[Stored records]
....................
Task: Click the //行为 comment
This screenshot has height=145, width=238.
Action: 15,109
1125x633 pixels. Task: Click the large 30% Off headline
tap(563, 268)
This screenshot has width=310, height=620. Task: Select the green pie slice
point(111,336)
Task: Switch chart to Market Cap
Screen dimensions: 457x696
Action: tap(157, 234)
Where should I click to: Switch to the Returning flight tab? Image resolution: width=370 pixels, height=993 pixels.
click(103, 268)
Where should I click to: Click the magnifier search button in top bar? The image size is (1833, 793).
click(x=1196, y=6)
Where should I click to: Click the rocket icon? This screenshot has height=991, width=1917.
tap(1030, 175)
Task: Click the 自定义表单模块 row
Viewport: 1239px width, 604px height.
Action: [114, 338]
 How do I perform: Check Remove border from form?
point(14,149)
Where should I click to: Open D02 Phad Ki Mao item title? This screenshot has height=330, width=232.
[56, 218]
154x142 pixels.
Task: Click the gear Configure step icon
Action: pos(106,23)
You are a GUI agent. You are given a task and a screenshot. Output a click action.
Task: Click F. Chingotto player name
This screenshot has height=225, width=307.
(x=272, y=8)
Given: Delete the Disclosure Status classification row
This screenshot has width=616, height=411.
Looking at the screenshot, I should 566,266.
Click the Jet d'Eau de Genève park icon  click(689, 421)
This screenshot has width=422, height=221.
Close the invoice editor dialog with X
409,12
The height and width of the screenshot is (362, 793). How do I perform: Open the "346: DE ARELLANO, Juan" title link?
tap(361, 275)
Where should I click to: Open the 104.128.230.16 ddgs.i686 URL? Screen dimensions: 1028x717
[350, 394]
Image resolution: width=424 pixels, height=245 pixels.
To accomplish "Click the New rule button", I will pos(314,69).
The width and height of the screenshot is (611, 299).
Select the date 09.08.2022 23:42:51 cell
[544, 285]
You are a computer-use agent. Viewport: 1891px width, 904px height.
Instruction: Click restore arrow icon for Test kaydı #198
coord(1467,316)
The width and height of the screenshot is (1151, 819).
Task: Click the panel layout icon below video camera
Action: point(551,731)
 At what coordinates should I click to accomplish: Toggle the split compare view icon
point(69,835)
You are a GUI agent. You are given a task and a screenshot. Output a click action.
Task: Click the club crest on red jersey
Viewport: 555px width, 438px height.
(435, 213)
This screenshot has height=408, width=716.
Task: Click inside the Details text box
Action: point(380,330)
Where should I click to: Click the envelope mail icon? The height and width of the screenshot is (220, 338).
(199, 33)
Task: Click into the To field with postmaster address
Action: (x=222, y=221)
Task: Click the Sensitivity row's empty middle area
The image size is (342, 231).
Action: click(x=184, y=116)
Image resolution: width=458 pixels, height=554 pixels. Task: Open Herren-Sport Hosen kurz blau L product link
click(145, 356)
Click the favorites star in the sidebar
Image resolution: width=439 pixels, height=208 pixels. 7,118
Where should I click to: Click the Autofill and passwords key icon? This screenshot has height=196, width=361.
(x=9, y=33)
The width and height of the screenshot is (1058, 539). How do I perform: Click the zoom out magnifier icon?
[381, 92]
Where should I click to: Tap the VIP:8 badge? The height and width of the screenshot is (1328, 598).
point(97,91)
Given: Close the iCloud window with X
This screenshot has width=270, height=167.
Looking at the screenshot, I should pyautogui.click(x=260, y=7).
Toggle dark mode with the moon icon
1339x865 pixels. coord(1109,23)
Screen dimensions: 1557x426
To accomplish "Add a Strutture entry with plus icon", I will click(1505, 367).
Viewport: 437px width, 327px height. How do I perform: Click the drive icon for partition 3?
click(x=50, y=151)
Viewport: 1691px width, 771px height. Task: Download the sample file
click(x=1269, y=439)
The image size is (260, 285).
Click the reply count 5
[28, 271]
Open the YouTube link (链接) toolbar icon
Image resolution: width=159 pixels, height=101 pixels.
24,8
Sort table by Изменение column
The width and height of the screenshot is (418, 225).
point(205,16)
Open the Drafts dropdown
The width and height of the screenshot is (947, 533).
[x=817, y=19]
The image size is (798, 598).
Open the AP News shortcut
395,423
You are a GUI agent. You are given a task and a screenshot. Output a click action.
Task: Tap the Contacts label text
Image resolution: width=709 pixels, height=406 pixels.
....................
### Problem:
In the reply, include exactly the lines from the beginning of the entries above through the line holding "The width and height of the screenshot is (611, 299).", and nothing besides.

### Response area:
Task: Click the //行为 comment
This screenshot has height=145, width=238.
Action: 15,109
1125x633 pixels. Task: Click the large 30% Off headline
tap(563, 268)
This screenshot has width=310, height=620. Task: Select the green pie slice
point(111,336)
Task: Switch chart to Market Cap
Screen dimensions: 457x696
Action: tap(157, 234)
Where should I click to: Switch to the Returning flight tab? Image resolution: width=370 pixels, height=993 pixels.
click(103, 268)
Where should I click to: Click the magnifier search button in top bar? The image size is (1833, 793).
click(x=1196, y=6)
Where should I click to: Click the rocket icon? This screenshot has height=991, width=1917.
tap(1030, 175)
Task: Click the 自定义表单模块 row
Viewport: 1239px width, 604px height.
Action: [114, 338]
 How do I perform: Check Remove border from form?
point(14,149)
Where should I click to: Open D02 Phad Ki Mao item title? This screenshot has height=330, width=232.
[56, 218]
154x142 pixels.
Task: Click the gear Configure step icon
Action: pos(106,23)
You are a GUI agent. You are given a task and a screenshot. Output a click action.
Task: Click F. Chingotto player name
This screenshot has height=225, width=307.
(x=272, y=8)
Given: Delete the Disclosure Status classification row
This screenshot has width=616, height=411.
Looking at the screenshot, I should 566,266.
Click the Jet d'Eau de Genève park icon  click(689, 421)
This screenshot has width=422, height=221.
Close the invoice editor dialog with X
409,12
The height and width of the screenshot is (362, 793). How do I perform: Open the "346: DE ARELLANO, Juan" title link?
tap(361, 275)
Where should I click to: Open the 104.128.230.16 ddgs.i686 URL? Screen dimensions: 1028x717
[350, 394]
Image resolution: width=424 pixels, height=245 pixels.
To accomplish "Click the New rule button", I will pos(314,69).
The width and height of the screenshot is (611, 299).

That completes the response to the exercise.